Sometime between 7:15 and 7:45 tonight, depending on how the first inning goes for the Nationals, Jayson Werth will stroll into the batter’s box at Citizens Bank Park, the spot where for four years he hit so much better than he’s hit this season. It’s his second trip back to Philadelphia. The first centered on the question of whether the fans would boo him or cheer him. Four months later, the question has changed and become more urgent: Will Werth ever hit that way again?
“I’m still very capable,” Werth said last week in Colorado. “I feel like I’ve got that in me. I can do that.”
You can slice and dice Werth’s disappointing first offensive season in Washington any way you want to realize how far he has drifted from his career norm. He’s hitting about 40 points below his career batting average, about 35 points below his career OBP and about 80 points below his career slugging percentage. That sounds bad.
Here’s another way to put it that surprised me, and that doesn’t sound so bad: If you could magically sprinkle less than one additional double into each week of Werth’s season, he would nearly close all those slash-line gaps.
Before we explain exactly what we’re getting at, let’s stop to make one point clear: This is not a Werth’s Season Isn’t As Bad As You Think post. He’s starting to pick it up, and I don’t think we can write off the next few seasons based on the first four months of this one, but it’s been disappointing so far, period, point blank.
What is the point? Well, the large gap between Werth’s career performance and his 2011 performance, through that one-double-a-week prism, says something interesting, to me, about the marathon grind of a baseball season and the importance of keeping track of statistics in regard to evaluating a hitter. This is not meant to be comprehensive, and we’re ignoring all kind of valuable advanced metrics and such. It’s just a different perspective.
If they didn’t record averages and keep of track stats, do you think you would notice the absence or presence of one extra double per week by one hitter? You could be awfully attentive, and still, would that really make a difference if you couldn’t count it all up? It’s hard to know for sure, but it seems to me that it would not, purely by watching games and no record, make the difference between a dominant player and one who is not quite league average.
Is this post starting to go off the rails? Hopefully it’s about to start making some sense. Okay, Werth has played 112 games this season. Here are Werth’s numbers last season through 112 games, and don’t forget he played home games in a rather extreme hitter’s park:
471 plate appearances
119 for 395
That’s a very good season. Werth hit for more power down the stretch, and he ended up finishing eighth in the National League MVP ballot.
Here are Werth’s stats this season through 112 games, and don’t forget he’s playing home games at less forgiving hitter’s park:
486 plate appearances
94 for 415
A lot of those numbers are more similar than I figured they would be. He has four fewer walks in 17 more plate appearances, which is a problem. But what stands out more is the difference in doubles. The assumption when Werth signed with the Nationals is that, out of Citizens Bank, he would hit fewer home runs and more doubles. Well, the homers, to this point, are almost the same and the doubles are way down.

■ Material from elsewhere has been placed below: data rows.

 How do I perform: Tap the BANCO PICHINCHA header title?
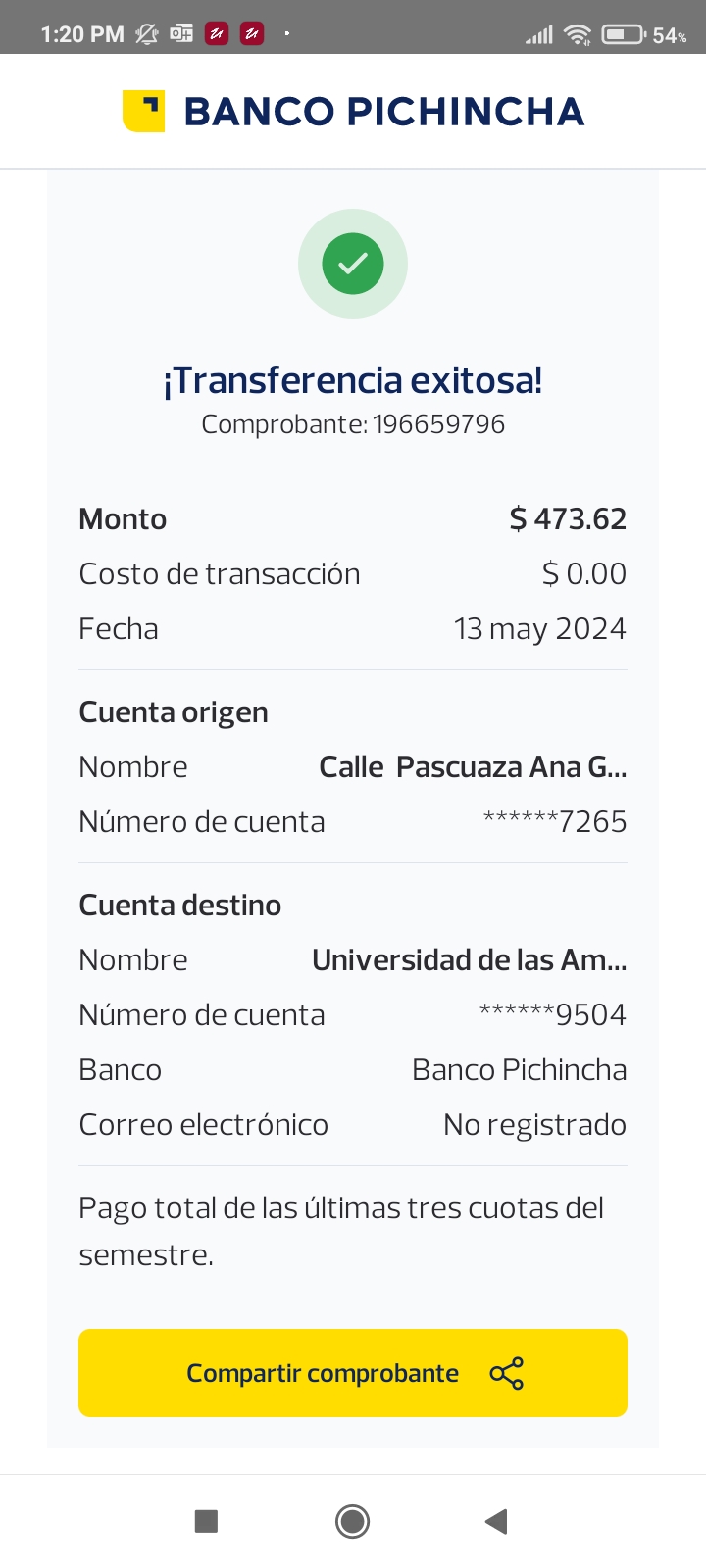tap(383, 112)
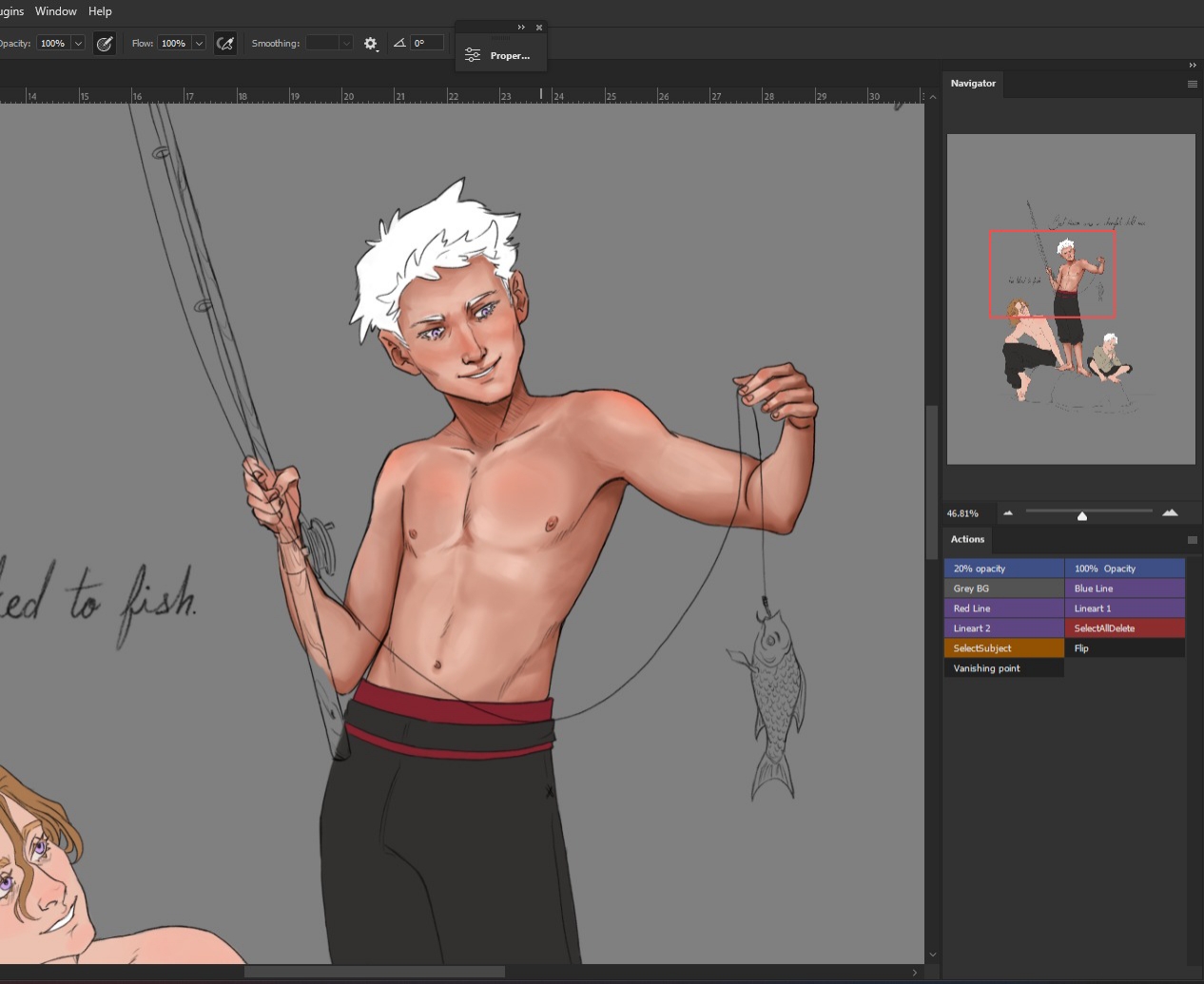Viewport: 1204px width, 984px height.
Task: Click the brush angle input field
Action: [x=427, y=43]
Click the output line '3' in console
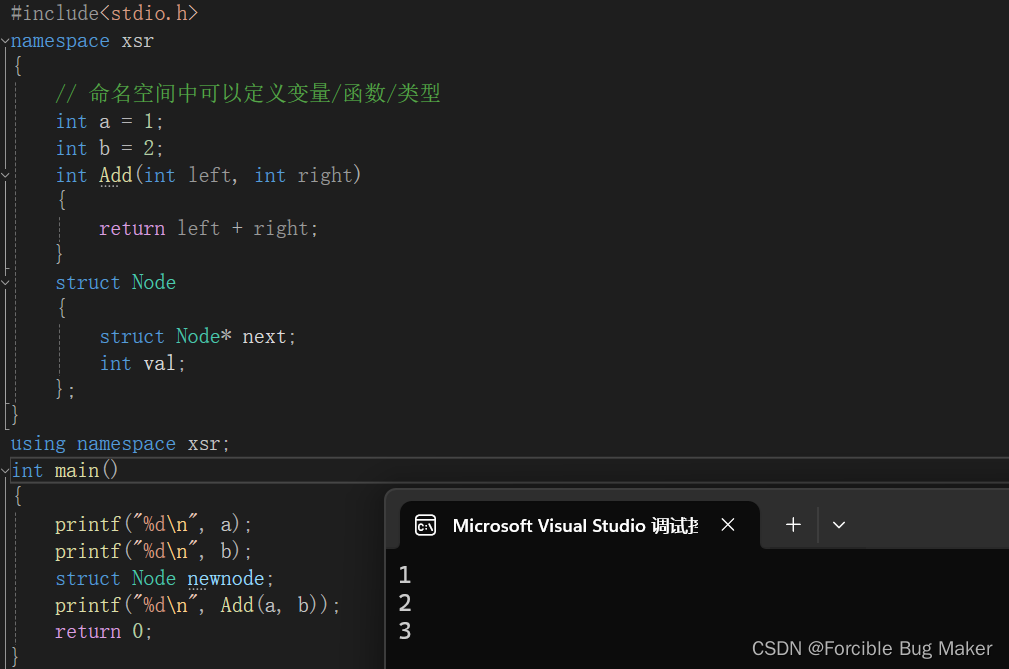Viewport: 1009px width, 669px height. [405, 631]

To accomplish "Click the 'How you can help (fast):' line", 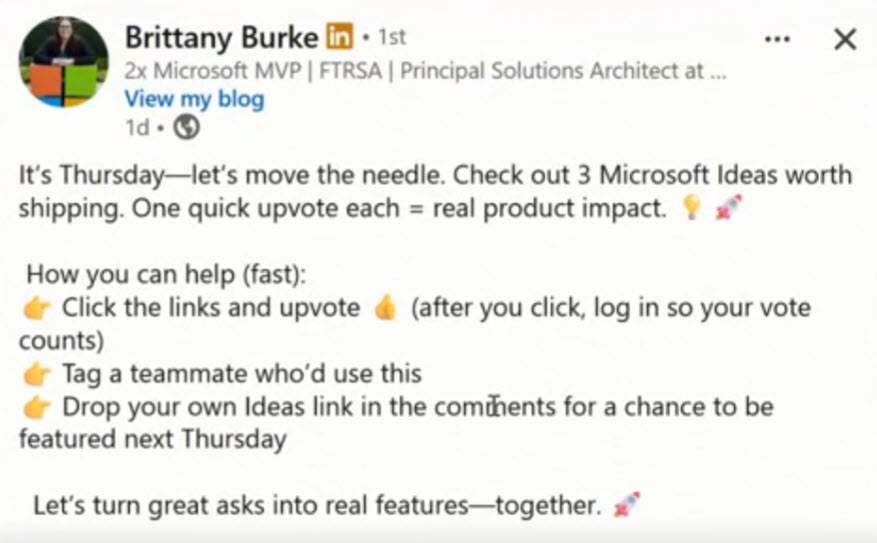I will coord(166,274).
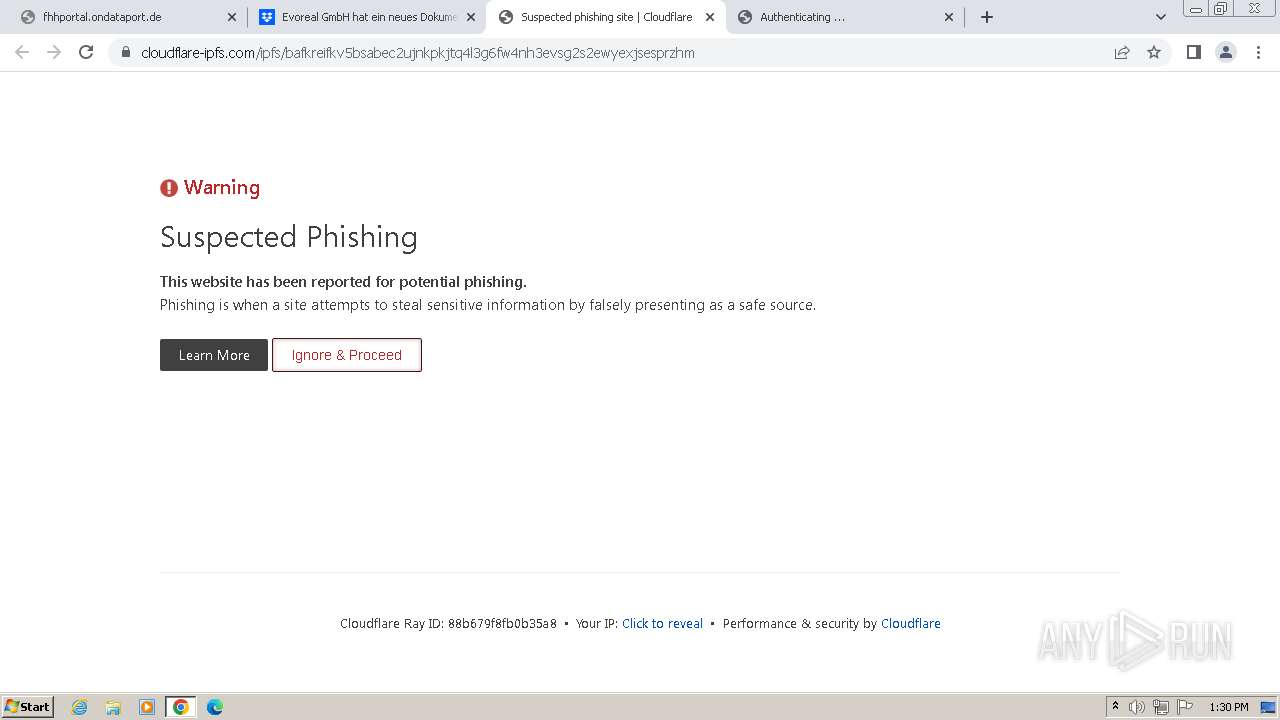This screenshot has width=1280, height=720.
Task: Open Microsoft Edge from the taskbar
Action: point(214,707)
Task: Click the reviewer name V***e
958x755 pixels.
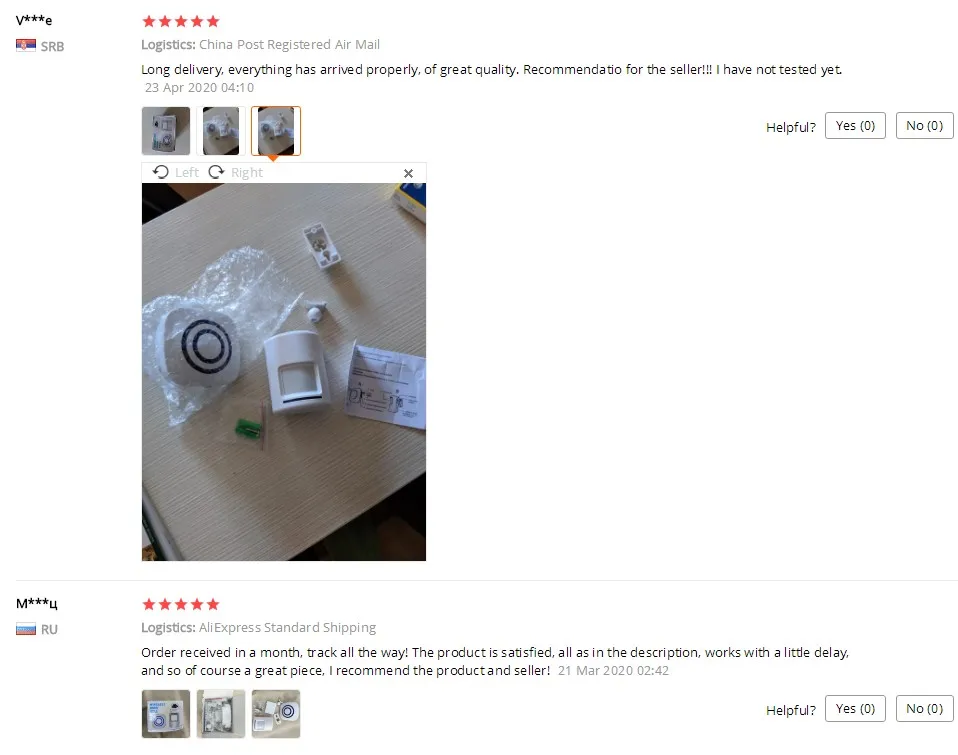Action: 34,20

Here we are: what if Werth could magically turn 16 outs in 16 doubles? It sounds like a massive difference, and it is. Think about it like this: There have been 19 weeks of the season so far. It’s not even one double a week. It makes an exceedingly large difference on paper:
2011 plus 16 doubles
486 plate appearances
110 for 415
That slash line comes out to: .265/.364/.463
Werth’s career numbers to date: 265/.362/.468
Now, again, please don’t misinterpret the point. There’s a reason he’s hit fewer doubles. Werth is hitting the ball on the ground more than he ever has. Careful, studious observers of the game know that it’s harder to hit a double when the ball is on the ground than in the air. His season isn’t about luck. It’s about not hitting as well, to this point, as he has in the past.
So can Werth hit like he can in the past? He believes he will. The difference, across the entirety of a season, might not be quite as vast as it seems.